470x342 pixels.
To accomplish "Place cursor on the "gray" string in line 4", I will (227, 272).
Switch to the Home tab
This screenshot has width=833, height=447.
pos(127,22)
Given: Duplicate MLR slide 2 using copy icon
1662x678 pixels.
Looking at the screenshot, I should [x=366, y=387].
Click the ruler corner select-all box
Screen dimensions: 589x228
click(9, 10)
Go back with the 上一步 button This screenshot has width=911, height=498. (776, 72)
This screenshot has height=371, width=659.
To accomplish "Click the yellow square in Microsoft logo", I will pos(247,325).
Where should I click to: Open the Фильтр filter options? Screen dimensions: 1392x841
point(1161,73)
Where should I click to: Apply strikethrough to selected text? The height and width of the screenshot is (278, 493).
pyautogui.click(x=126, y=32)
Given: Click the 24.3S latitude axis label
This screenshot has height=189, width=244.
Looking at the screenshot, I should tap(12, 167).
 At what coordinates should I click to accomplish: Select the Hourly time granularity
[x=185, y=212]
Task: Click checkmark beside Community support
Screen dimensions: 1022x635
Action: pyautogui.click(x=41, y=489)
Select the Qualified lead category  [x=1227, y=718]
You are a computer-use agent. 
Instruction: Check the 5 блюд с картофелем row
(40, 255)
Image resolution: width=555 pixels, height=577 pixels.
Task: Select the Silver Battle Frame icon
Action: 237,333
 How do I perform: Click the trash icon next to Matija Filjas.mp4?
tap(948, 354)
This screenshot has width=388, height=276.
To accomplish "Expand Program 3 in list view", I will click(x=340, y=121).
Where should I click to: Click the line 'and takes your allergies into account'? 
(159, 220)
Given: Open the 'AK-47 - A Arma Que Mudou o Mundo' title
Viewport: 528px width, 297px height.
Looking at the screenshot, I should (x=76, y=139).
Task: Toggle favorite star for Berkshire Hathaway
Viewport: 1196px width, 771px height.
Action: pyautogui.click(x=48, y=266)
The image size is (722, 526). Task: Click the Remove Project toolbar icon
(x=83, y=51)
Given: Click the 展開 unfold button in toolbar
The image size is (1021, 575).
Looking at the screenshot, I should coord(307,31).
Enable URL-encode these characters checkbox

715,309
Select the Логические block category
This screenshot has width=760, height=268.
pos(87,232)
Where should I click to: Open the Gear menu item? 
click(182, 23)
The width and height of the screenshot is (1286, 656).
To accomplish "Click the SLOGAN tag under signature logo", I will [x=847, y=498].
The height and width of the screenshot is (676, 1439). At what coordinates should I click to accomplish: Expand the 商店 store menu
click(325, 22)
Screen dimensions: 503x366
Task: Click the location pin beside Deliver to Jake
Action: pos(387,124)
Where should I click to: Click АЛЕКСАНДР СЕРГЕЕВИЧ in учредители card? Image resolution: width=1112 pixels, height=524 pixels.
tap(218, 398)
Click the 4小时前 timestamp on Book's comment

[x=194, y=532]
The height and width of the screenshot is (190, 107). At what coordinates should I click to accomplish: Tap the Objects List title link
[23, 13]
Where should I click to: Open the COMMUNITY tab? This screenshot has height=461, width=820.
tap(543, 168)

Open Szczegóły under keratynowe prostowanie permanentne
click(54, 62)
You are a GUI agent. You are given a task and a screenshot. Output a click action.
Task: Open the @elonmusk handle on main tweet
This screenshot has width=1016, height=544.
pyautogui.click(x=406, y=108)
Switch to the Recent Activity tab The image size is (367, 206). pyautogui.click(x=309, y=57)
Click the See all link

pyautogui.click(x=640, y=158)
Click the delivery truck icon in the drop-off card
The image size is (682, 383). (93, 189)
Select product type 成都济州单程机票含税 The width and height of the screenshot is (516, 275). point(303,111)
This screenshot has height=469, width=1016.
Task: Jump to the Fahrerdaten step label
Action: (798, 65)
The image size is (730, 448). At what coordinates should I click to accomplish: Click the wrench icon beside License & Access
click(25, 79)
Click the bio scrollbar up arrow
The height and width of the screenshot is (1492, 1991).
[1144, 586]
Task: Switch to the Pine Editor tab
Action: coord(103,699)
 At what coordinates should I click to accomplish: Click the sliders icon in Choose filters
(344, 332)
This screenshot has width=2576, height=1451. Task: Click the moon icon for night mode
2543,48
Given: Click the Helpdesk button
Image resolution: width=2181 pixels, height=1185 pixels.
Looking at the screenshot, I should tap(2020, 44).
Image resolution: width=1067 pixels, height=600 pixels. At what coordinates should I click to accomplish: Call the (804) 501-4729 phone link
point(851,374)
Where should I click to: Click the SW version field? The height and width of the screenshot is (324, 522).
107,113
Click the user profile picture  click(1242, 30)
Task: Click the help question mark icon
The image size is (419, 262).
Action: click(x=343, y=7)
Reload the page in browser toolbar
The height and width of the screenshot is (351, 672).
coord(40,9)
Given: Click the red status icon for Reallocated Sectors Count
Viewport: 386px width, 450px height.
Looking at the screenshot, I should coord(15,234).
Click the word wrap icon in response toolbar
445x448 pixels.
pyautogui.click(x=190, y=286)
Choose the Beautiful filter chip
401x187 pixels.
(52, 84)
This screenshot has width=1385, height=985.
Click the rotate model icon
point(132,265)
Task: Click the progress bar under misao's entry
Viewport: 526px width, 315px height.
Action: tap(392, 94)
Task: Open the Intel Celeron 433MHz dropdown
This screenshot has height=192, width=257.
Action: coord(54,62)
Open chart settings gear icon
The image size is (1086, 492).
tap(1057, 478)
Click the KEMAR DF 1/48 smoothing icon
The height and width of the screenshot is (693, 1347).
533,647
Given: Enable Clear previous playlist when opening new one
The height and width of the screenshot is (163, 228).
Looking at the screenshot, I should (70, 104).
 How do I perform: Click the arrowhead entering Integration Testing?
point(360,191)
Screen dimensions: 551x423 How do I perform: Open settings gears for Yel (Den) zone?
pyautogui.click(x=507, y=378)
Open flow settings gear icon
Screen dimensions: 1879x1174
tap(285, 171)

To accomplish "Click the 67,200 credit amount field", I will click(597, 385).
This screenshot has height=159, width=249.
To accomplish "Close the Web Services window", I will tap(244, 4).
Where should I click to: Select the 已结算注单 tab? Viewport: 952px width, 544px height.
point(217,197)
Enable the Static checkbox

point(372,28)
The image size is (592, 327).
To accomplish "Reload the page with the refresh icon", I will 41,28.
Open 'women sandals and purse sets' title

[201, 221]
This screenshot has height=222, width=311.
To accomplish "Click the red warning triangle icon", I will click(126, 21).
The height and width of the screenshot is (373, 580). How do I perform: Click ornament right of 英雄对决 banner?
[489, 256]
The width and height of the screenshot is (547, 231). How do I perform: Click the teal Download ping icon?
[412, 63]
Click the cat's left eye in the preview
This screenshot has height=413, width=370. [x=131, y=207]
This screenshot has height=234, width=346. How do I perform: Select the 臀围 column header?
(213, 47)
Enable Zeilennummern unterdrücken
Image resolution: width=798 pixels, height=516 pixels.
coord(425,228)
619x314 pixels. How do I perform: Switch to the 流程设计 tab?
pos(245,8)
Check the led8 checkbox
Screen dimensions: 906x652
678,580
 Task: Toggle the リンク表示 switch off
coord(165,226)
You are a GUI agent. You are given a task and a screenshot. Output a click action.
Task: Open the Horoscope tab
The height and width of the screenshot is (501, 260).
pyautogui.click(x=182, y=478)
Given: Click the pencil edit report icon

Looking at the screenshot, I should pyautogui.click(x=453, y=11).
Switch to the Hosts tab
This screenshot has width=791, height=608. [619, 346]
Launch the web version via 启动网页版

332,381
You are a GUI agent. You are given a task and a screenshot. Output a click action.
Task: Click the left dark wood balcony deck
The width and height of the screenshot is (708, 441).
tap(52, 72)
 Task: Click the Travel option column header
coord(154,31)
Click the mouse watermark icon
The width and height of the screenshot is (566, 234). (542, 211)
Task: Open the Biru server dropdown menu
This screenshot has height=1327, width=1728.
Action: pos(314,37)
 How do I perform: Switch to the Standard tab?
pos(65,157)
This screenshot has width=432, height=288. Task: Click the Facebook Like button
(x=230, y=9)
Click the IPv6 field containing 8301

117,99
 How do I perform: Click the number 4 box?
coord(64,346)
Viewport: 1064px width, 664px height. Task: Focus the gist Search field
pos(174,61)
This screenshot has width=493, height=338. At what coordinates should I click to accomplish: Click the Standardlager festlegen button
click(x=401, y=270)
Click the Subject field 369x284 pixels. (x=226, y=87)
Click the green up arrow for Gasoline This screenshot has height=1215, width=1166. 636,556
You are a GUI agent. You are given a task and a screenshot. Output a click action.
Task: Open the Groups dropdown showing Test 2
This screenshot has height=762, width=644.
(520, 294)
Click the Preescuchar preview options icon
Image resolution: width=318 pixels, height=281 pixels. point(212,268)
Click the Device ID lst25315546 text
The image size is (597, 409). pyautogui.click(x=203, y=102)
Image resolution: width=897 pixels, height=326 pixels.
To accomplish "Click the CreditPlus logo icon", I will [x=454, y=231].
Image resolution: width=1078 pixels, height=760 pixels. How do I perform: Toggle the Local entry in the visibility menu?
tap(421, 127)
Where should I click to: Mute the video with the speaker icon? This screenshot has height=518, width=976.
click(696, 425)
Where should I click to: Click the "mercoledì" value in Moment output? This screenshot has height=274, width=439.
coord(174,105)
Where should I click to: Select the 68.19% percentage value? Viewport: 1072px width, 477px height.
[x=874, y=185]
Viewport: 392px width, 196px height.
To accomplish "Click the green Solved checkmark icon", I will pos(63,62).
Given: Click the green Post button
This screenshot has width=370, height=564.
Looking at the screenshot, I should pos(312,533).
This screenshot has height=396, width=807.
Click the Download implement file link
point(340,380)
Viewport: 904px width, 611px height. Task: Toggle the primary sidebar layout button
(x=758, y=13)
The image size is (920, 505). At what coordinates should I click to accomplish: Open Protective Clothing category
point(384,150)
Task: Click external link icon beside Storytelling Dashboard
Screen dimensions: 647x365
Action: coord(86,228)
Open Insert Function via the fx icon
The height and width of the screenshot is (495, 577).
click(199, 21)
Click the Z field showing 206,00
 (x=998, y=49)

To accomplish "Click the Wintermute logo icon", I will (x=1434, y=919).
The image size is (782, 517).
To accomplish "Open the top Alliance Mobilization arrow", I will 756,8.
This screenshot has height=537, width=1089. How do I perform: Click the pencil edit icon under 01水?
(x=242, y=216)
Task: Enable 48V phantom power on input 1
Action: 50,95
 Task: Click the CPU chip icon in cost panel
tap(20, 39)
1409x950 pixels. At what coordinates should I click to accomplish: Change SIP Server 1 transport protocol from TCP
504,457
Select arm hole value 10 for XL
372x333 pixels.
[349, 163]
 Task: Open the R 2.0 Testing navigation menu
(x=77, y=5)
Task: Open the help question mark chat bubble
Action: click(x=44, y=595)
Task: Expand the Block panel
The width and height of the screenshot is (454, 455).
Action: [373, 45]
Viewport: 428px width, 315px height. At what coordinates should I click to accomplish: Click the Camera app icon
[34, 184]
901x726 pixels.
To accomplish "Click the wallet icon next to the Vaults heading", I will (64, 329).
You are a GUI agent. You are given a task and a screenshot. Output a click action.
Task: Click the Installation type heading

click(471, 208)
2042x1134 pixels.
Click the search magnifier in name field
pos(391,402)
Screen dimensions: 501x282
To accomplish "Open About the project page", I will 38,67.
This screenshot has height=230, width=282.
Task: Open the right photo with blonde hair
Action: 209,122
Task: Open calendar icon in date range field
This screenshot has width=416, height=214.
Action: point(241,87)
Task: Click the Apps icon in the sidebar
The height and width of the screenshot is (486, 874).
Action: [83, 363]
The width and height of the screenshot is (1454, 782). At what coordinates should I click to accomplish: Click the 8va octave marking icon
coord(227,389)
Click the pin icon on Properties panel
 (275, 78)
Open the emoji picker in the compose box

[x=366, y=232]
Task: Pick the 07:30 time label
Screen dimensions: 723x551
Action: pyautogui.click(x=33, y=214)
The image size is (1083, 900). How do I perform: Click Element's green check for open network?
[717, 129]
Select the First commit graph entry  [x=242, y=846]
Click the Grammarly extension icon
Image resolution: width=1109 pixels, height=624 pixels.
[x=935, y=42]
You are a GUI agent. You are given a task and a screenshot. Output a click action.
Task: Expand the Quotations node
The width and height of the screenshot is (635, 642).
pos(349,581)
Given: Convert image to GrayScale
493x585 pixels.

□ □ □ □ □ □ □

**Given problem:**
Copy word for word the part of the listing that opens with the line containing "Open flow settings gear icon" and closes with the line containing "point(372,28)", including both of those lines.

**Output of the task:**
Open flow settings gear icon
Screen dimensions: 1879x1174
tap(285, 171)

To accomplish "Click the 67,200 credit amount field", I will click(597, 385).
This screenshot has height=159, width=249.
To accomplish "Close the Web Services window", I will tap(244, 4).
Where should I click to: Select the 已结算注单 tab? Viewport: 952px width, 544px height.
point(217,197)
Enable the Static checkbox

point(372,28)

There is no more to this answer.